Wali Rainer

No. 58
- Position:: Linebacker

Personal information
- Born:: April 19, 1977 (age 48) Rockingham, North Carolina, U.S.
- Height:: 6 ft 2 in (1.88 m)
- Weight:: 247 lb (112 kg)

Career information
- High school:: West Charlotte (NC)
- College:: Virginia
- NFL draft:: 1999: 4th round, 124th pick

Career history
- Cleveland Browns (1999–2001); Jacksonville Jaguars (2002); Detroit Lions (2003–2005); Houston Texans (2006);

Career NFL statistics
- Tackles:: 527
- Sacks:: 4.0
- Interceptions:: 1
- Stats at Pro Football Reference

= Wali Rainer =

American football player (born 1977)

Wali Rainer (born April 19, 1977) is an American former professional football player who was a linebacker in the National Football League (NFL). He played college football for the Virginia Cavaliers and was selected by the Cleveland Browns in the fourth round of the 1999 NFL draft.

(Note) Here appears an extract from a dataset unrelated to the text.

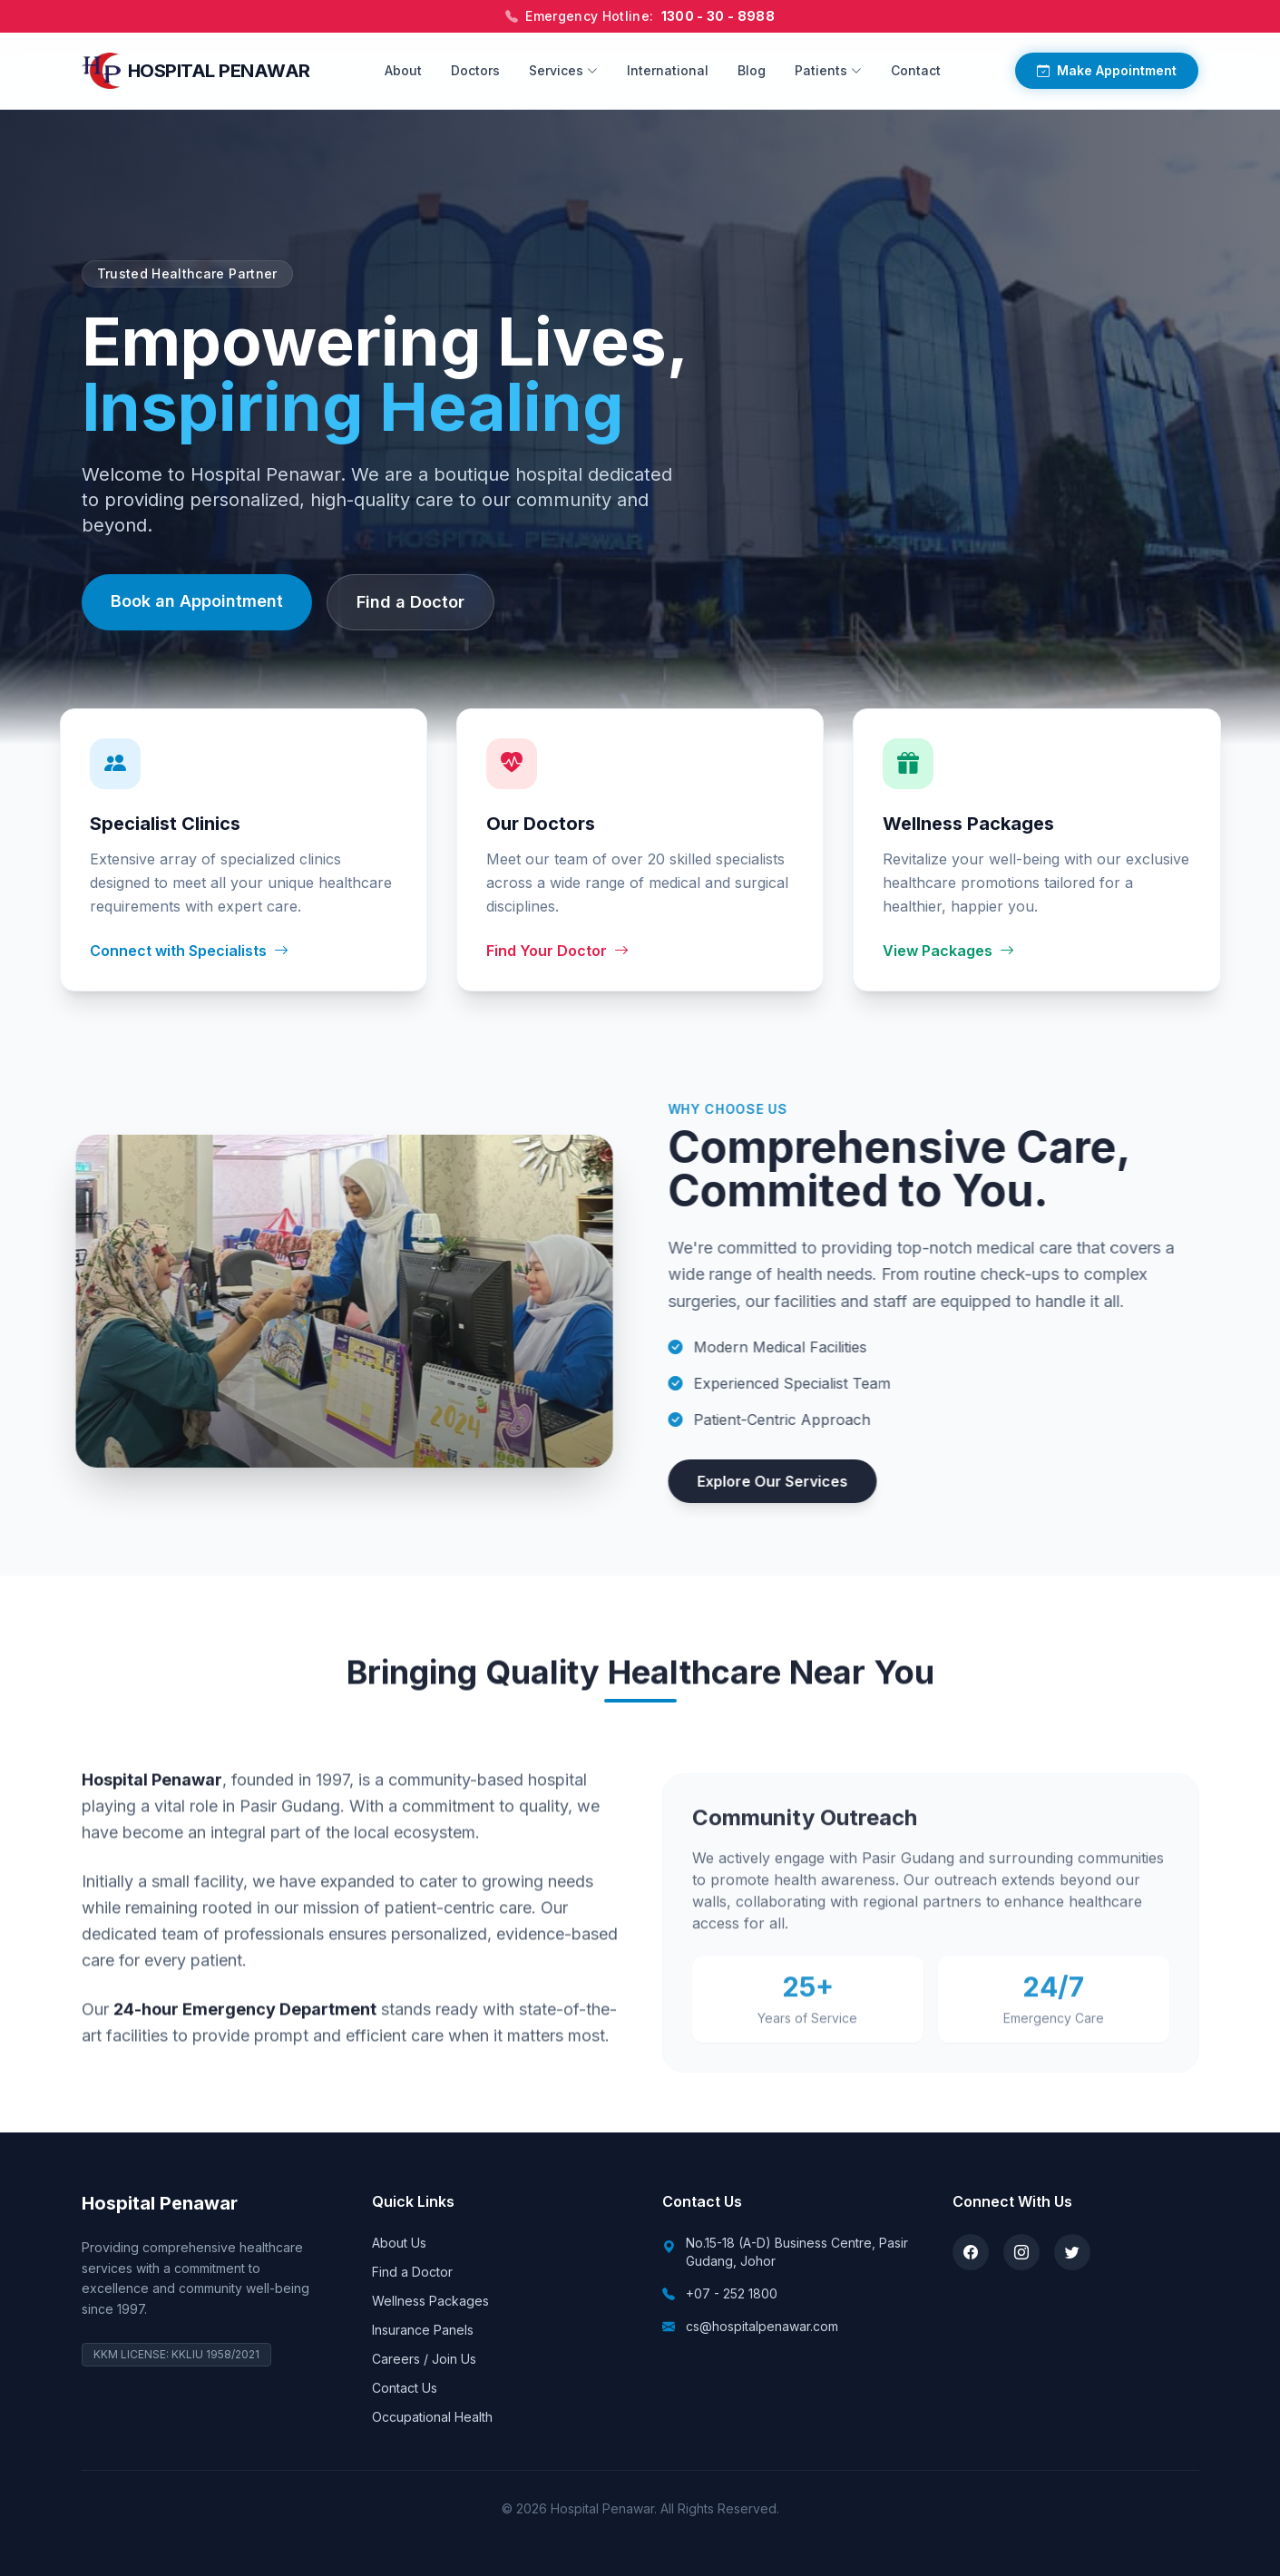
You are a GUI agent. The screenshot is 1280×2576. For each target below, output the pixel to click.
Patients (828, 70)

Rainer also played for the Jacksonville Jaguars, Detroit Lions, and Houston Texans.

==Professional career==

===Cleveland Browns===
Rainer was selected by the Cleveland Browns in the fourth round of the 1999 NFL draft. Rainer had a great rookie season leading the Browns in tackles with 136. He remained the Browns starting middle linebacker for the next two years recording 117 tackles in 2000 and 82 tackles in 2001.

===Jacksonville Jaguars===
On April 20, 2002, the Browns traded Rainer along with the 79th overall pick of the 2002 NFL draft to the Jacksonville Jaguars for the 76th overall pick of the 2002 NFL Draft. In his only season with the Jaguars he started 14 of 16 games at middle linebacker for the team and recorded 92 tackles.

===Detroit Lions===
On April 2, 2003 Rainer signed with the Detroit Lions. He played for the Lions from 2003 to 2005. He recorded 69 tackles during the three years.

===Houston Texans===
On April 4, 2006, he signed with the Houston Texans but was injured and placed on the injured reserve and never played a game for the team.